«On n’a pas honte d’avoir la COP22 à Marrakech et d’avoir un espace où les animaux sont exposés dans le respect des normes internationales. Les deux peuvent ne pas être contradictoires», affirmait à Yabiladi en début d’année un responsable au Haut-commissariat aux Eaux et forêts (HCEF) en marge de la mobilisation nationale visant à mettre fin en 2016 au trafic des espèces protégées.
Mai, le mois de toutes les clarifications
Et depuis, chaque fois que la grande messe de l’environnement de novembre prochain est évoquée dans les cercles des militants de la cause animalière, une question revient : les participants de la COP22 auront-ils vraiment droit au traditionnel spectacle animalier sur la place Jemaâ el-Fna ? Il y a quelques années encore, l’activité des «charmeurs» faisait polémique au-delà même des frontières du royaume.
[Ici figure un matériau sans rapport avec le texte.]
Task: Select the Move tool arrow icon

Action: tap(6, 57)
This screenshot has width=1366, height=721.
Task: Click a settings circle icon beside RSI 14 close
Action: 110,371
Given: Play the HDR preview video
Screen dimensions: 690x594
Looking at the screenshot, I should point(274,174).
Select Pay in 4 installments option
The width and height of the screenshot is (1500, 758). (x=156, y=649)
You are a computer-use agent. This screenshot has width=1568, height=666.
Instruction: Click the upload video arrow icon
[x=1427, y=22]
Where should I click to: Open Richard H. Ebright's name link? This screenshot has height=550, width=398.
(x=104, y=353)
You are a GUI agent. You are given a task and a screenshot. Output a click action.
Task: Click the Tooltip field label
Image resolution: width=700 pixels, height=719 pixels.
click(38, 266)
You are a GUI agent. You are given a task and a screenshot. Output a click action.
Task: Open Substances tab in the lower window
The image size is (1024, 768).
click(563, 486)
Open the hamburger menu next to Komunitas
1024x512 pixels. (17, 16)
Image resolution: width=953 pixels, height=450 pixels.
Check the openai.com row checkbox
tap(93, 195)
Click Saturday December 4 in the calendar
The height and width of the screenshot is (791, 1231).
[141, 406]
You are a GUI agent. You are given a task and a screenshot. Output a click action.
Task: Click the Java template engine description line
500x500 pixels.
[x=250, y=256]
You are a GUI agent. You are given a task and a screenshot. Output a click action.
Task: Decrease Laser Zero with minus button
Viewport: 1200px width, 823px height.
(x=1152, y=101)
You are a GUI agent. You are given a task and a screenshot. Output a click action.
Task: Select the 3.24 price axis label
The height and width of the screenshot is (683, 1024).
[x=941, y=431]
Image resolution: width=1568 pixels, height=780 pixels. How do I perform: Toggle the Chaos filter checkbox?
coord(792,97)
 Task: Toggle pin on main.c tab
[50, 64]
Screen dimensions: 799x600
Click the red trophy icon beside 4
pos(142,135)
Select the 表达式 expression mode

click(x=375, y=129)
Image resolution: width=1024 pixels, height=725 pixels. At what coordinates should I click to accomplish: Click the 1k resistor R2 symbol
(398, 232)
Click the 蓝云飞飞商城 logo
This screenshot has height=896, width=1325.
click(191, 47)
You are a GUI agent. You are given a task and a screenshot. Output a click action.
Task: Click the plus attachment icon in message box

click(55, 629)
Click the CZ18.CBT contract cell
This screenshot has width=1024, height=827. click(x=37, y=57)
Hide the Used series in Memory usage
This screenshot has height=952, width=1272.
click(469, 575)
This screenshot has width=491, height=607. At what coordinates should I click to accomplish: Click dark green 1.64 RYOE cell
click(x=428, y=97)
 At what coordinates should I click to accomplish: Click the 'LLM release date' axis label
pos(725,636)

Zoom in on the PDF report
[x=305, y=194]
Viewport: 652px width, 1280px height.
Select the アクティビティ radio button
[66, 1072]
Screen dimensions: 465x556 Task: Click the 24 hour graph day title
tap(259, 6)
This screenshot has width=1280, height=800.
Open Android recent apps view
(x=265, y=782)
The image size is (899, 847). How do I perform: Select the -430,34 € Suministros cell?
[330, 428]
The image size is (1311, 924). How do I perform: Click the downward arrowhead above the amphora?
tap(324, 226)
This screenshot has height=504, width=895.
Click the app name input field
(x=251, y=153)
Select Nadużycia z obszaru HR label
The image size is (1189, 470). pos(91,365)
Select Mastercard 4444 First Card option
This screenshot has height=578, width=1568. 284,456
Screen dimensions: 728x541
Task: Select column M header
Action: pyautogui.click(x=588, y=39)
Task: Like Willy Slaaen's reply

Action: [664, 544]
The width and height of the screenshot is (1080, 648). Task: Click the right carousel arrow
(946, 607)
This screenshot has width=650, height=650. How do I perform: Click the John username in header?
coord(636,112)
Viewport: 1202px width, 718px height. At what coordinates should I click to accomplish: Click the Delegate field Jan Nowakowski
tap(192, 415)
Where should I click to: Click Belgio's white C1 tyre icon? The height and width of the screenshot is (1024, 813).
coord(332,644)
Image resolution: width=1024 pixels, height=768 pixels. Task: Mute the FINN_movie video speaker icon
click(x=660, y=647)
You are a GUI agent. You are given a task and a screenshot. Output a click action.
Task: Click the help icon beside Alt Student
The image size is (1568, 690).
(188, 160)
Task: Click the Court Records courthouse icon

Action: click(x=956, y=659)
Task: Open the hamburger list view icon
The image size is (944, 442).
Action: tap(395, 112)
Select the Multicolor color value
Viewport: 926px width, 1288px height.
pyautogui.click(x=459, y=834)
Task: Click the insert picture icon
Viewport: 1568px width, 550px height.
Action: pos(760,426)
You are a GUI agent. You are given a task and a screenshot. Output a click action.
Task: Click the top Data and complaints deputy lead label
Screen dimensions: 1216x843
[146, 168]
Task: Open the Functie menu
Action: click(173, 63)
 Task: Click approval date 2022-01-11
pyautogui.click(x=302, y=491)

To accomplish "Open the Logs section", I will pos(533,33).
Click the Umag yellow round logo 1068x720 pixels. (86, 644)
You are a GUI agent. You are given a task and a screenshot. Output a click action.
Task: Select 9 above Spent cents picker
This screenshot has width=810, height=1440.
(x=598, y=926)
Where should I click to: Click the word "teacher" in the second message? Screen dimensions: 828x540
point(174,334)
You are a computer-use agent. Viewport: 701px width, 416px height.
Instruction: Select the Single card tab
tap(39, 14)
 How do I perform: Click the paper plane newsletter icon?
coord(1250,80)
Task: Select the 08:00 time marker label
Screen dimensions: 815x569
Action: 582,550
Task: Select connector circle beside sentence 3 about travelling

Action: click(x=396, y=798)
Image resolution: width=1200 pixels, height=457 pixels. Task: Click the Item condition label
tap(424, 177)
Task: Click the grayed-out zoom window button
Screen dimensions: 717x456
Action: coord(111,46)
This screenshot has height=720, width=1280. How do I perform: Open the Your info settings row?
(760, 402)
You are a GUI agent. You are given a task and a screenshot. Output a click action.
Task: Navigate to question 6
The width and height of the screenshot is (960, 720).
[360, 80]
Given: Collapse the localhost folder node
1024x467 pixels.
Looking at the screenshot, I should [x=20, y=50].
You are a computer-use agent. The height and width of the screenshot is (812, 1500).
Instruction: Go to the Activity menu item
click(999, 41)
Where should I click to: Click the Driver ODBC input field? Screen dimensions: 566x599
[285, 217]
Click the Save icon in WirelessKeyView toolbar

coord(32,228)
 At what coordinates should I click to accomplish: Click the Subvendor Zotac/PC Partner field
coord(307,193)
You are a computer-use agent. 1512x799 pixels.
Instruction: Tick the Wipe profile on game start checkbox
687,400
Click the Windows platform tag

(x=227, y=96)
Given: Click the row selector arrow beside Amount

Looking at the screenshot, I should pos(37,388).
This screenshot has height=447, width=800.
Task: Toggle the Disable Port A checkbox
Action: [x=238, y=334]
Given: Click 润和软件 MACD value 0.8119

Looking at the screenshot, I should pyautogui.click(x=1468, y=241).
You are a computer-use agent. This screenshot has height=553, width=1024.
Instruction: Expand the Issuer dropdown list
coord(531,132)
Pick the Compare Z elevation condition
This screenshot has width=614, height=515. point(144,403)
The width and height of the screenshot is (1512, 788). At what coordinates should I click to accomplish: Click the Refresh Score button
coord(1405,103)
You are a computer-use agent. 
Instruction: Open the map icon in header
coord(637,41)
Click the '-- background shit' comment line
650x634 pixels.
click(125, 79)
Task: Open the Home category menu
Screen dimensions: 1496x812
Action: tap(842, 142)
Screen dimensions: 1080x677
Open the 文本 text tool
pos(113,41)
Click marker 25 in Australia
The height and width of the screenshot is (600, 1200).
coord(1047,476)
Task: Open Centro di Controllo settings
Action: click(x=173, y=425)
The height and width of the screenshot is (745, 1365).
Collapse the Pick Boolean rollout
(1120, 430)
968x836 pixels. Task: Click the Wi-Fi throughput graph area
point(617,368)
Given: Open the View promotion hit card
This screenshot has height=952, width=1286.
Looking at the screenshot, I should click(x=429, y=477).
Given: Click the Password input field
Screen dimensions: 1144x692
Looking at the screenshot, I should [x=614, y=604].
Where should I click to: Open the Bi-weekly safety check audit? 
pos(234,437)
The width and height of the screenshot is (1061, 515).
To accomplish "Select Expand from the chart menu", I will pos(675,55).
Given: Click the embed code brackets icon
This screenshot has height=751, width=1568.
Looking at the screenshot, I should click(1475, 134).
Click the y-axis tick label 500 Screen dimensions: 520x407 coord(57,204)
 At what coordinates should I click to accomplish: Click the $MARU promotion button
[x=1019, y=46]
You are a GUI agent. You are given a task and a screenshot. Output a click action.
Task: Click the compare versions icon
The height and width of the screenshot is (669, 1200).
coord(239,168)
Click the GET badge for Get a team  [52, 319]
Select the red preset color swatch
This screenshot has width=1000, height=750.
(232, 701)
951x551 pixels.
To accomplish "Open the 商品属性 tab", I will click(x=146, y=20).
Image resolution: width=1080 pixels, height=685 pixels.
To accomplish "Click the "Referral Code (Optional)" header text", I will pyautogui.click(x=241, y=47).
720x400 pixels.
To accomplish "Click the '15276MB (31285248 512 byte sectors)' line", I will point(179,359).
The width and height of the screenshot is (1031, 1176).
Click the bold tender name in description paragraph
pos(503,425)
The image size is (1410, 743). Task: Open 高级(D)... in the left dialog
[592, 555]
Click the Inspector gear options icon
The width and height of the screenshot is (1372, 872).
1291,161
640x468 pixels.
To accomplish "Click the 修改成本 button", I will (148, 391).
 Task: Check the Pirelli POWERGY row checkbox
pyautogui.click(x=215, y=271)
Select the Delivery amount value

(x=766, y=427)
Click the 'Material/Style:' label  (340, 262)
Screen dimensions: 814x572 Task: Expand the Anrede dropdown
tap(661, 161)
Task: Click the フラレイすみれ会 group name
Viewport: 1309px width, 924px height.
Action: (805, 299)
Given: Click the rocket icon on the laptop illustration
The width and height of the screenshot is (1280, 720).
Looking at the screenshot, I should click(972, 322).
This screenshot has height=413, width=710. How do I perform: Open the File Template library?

La pratique était notamment qualifiée de «sauvage et répugnante» ou encore de «spectacle moyenâgeux».
Alors que les autorités marocaines ont toujours défendu un «savoir-faire marocain» et qu’en 2013 elles s’orientaient vers une légalisation de la pratique, il n’est pas encore certain que celle-ci soit mise en exergue pendant la COP22 qui aura lieu dans la ville ocre du 7 au 18 novembre prochain. Pour l’heure, le HCEF ne peut répondre avec exactitude. «Mais la décision sera prise très prochainement», assure à Yabiladi Zouhair Amhaouch chef division des Parcs et Réserves naturelles au HCEF.
Au mois de mai -d'après le responsable- après avoir bouclé les programmes régionaux de préparation au plan nationale de lutte contre le trafic d’espèces protégées, les Eaux et forêts vont retourner sur Marrakech. «Nous allons y faire un travail de proximité sur la place Jemaâ el Fna qui consistera à insister davantage sur la différence entre la détention d’animaux à des fins culturelles et la détention à des fins commerciales», explique M. Amhaouch. «Le but, c’est d’éviter que la place joue le rôle de commerce. Il ne faut pas que l’activité culturelle engendre le commerce d’animaux. C’est illégal», rappelle-t-il.
Plusieurs pistes à explorer
Cependant le responsable explique que la COP22 n’est «pas vraiment» à l’origine de cette mobilisation. «C’est un travail que nous faisons sur le long terme. La COP22 certes exerce une certaine pression sur l’agenda, mais ce n’est pas la raison principale», affirme M. Amhaouch. «D’autant plus que, poursuit-il, on sait comment ça se passe au Maroc. Il suffit d’une décision du wali pour que les " charmeurs" disparaissent de Jemaâ el Fna pendant la COP. Et après on les verra revenir».
Dans les prochaines semaines, plusieurs réunions interministérielles auront lieu en présence des autorités de la ville pour discuter de ces points. Selon le chef division des Parcs et Réserves naturelles au HCEF, les autorités étaient précédemment sur une piste-solution. «L’idée consistait en la création d’un centre de détention où les charmeurs récupéreraient les animaux le matin et les ramèneraient à la fin de la journée», se souvient le responsable, soulignant qu’il s’agit d’une «vieille proposition» qui pourrait être mise de côté.
L'activité des «charmeurs» pendant la COP, une «honte» selon les ONG
D’après lui, le HCEF veut davantage mettre un accent sur «la garantie du bien-être des animaux» détenus et tendrait plutôt à mieux réguler la détention, soit un seul animal par charmeur à la fois. «Il y en a qui viennent sur la place avec un singe, tandis qu’ils en ont deux ou trois autres à la maison. Le principe serait que chaque charmeur ait un seul animal détenu de manière légale avec tous les documents que cela implique et dans des conditions garantissant le bien-être des animaux. Il n’en acquerra un autre que si celui qu’il détient meurt», explique M. Amhaouch, ajoutant que plusieurs pistes seront explorées lors des travaux.
L’exposition d’espèces protégées sur la place Jemaâ el-Fna reste un sujet de discorde entre les autorités et les ONG. Celles-ci n’ont jamais cautionné la thèse du «savoir-faire marocain» et espèrent toutes que le Maroc en aura fini avec cette pratique avant la COP 22. «Avec ce grand congrès sur les changements climatiques, il serait dommage pour l’image du Maroc si tous les grands écolo du monde trouvaient à Jemaâ el-Fna des animaux sauvages exposés comme c’est le cas actuellement», affirmait en janvier à Yabiladi Ahmed El Harrad de Barbary Macaque, une association de lutte contre le trafic du macaque de Barbarie.